Well, like a good evolution skeptic, I did a literature search (including Talk Origins) for evolutionary explanations of mussel mimicry and did not find anything. I did find a poster in a forum who made an attempt HERE. He writes …
How can we explain it? Here’s a possibility: Imagine that some of the mussels develop a little flag that accidentally attract local fish. At first, the flag is useless. It is a mutation. After some generations, one of the mussels develops a tendency to shoot its larvae out when rubbed up against. These two developments would provide the basis for the result we see in the video after many generations of evolution.Of course, it’s important to remember that bass and mussels evolved together. It’s not like bass, and minnows were all evolved when these mussels arrived on the scene. So the mussel can develop advantageous characteristics over a long period of time. The commentator is wrong that the “very first” mussel had to use this mechanism and use it successfully. The mussel only has to be somewhat successful (the least bit advantaged over its kin) to have its traits propagate. Over time, natural selection will perfect its advantage. Also, evolution teaches us that there was no “very first” mussel. There is a only gradient of forms descending back to some common ancestor.

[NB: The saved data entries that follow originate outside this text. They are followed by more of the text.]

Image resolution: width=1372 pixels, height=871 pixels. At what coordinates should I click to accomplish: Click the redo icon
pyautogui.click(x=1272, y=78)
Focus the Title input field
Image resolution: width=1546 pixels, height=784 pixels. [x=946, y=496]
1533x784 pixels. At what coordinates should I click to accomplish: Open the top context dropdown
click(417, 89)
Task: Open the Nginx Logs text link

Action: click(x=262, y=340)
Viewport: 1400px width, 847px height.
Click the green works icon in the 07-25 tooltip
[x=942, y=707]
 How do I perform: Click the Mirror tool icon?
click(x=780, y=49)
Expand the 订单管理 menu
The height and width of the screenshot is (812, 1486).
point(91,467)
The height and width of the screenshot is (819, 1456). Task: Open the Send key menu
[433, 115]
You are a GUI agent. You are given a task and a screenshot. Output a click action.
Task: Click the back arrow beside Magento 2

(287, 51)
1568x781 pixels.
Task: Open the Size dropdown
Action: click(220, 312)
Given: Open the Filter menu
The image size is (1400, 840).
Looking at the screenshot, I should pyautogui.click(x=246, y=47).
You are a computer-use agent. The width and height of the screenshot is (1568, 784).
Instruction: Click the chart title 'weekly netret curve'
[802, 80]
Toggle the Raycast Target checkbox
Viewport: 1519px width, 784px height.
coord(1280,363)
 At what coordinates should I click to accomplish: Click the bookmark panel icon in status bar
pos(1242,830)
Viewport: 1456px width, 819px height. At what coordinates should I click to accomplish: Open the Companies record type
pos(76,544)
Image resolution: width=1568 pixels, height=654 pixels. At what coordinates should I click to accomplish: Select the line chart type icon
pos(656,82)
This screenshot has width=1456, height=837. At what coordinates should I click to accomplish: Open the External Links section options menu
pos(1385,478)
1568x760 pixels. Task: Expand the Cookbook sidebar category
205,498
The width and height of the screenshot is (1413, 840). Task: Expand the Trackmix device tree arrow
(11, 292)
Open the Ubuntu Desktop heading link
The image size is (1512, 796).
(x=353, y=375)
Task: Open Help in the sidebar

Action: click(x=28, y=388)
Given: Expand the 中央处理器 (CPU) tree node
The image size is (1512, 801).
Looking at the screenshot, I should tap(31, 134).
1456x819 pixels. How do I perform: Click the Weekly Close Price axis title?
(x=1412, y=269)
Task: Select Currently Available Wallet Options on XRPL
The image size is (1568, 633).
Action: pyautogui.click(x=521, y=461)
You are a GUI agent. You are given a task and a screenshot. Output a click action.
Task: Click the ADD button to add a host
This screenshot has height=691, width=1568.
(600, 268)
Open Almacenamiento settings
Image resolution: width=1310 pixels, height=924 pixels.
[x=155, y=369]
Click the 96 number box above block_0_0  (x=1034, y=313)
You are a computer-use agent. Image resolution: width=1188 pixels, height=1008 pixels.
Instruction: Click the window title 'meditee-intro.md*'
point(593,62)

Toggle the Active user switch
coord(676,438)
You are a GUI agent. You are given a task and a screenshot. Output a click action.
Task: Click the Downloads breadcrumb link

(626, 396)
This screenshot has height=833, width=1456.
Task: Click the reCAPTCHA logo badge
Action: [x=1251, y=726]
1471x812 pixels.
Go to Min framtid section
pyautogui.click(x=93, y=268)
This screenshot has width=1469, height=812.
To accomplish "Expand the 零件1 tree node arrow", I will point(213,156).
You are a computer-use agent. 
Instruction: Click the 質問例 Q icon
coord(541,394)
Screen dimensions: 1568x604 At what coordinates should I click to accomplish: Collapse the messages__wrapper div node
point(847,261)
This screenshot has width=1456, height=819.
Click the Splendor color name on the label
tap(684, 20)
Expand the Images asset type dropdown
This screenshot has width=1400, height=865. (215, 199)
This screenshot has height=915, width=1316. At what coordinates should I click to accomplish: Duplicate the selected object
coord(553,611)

So the commentator is ignorant about how evolution works. This is typical of most people who think they have an example that refutes evolution. Also, he thinks that just because he can’t provide an explanation, that there probably isn’t one. But given the fact that he is so misinformed, it’s no wonder he can’t come up with an explanation!
So this poster’s explanation amounts to “what if” involving two very unlikely scenarios which might possibly give rise to this situation, then he stops his explanation. But what is really needed is a COMPLETE explanation. How did mussels reproduce before they developed this new system? Now, fast forward to the situation described above … to the point where we have a flag-waving mussel shooting eggs when rubbed. The eggs would not yet have developed an ability to attach to gills and thus develop into new mussels, so this is actually an evolutionary DIS-advantage because now you have LESS eggs turning into viable adults in the “egg-shooting” varieties than in the “non-egg-shooting” varieties. Are you starting to see the difficulties here? And this is only the beginning of the difficulties.
I will stop there and let my Darwinist friends at AtBC, the Richard Dawkins Forum, and Internet Infidels take it from here and try to explain the evolution of these little mussels. But please … no “just so” stories. Please try to really explain this process IN DETAIL. Thanks!